GIVEN EXERCISE 1 — According to the μSR spectrometers text, which two facilities are given as examples of pulsed muon beams?

____________

3. μSR Spectrometers

μSR is a technology to study the micro-mechanism and magnetism of condensed matter by measuring the time spectrum of the muon depolarization in a sample. It can be used in any form of material and under many experimental conditions, such as high temperature, high pressure, extremely low temperature, high external electromagnetic fields, light irradiation, radiofrequency field, and other conditions. For different experiments, different spectrometer types are needed. The most commonly used μSR methods are TF (transverse field) μSR, LF (longitudinal field) μSR, ZF (zero field) μSR, RF (radio frequency) μSR, and LE (low energy) μSR. They also depend on muon beam types, either a DC beam such as at PSI/SμS and TRIUMF/CMMS, or a pulsed beam such as at ISIS and J-PARC/MUSE. Recently, the LE-μSR technique by using moderated slow or ultra-slow muons is a hotspot worldwide, and has very powerful applications in surface physics. For pulsed muon beams, as beam intensity goes higher and higher, the count rate limitation from the conventional detection technique based on plastic scintillators and photomultipliers (PMT) becomes a serious problem. Very large detector arrays, e.g., a few thousands of detector units, especially those based on SiPM (silicon photomultiplier) detectors become very attractive [14,15].

____________

GIVEN EXERCISE 2 — Rewrite every line of the item coordinate data listing, requests included, with 96 added to each coordinate in the answers.

Item coordinate data —
____________

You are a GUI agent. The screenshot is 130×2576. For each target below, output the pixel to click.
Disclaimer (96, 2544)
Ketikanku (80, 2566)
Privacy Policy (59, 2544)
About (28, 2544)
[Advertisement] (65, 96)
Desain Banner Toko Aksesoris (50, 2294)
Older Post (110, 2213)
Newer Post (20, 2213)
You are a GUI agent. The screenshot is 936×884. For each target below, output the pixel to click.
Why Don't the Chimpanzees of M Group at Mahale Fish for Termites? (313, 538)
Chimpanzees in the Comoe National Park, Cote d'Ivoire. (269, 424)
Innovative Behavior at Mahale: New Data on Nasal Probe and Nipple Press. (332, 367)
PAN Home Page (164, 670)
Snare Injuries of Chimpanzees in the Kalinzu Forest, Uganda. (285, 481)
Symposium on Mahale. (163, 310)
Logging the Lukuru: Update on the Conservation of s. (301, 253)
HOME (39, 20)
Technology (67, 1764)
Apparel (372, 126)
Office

____________

TASK RESPONSE 1 — ISIS and J-PARC/MUSE.

TASK RESPONSE 2 —
You are a GUI agent. The screenshot is 130×2576. For each target below, output the pixel to click.
Disclaimer (192, 2640)
Ketikanku (176, 2662)
Privacy Policy (155, 2640)
About (124, 2640)
[Advertisement] (161, 192)
Desain Banner Toko Aksesoris (146, 2390)
Older Post (206, 2309)
Newer Post (116, 2309)
You are a GUI agent. The screenshot is 936×884. For each target below, output the pixel to click.
Why Don't the Chimpanzees of M Group at Mahale Fish for Termites? (409, 634)
Chimpanzees in the Comoe National Park, Cote d'Ivoire. (365, 520)
Innovative Behavior at Mahale: New Data on Nasal Probe and Nipple Press. (428, 463)
PAN Home Page (260, 766)
Snare Injuries of Chimpanzees in the Kalinzu Forest, Uganda. (381, 577)
Symposium on Mahale. (259, 406)
Logging the Lukuru: Update on the Conservation of s. (397, 349)
HOME (135, 116)
Technology (163, 1860)
Apparel (468, 222)
Office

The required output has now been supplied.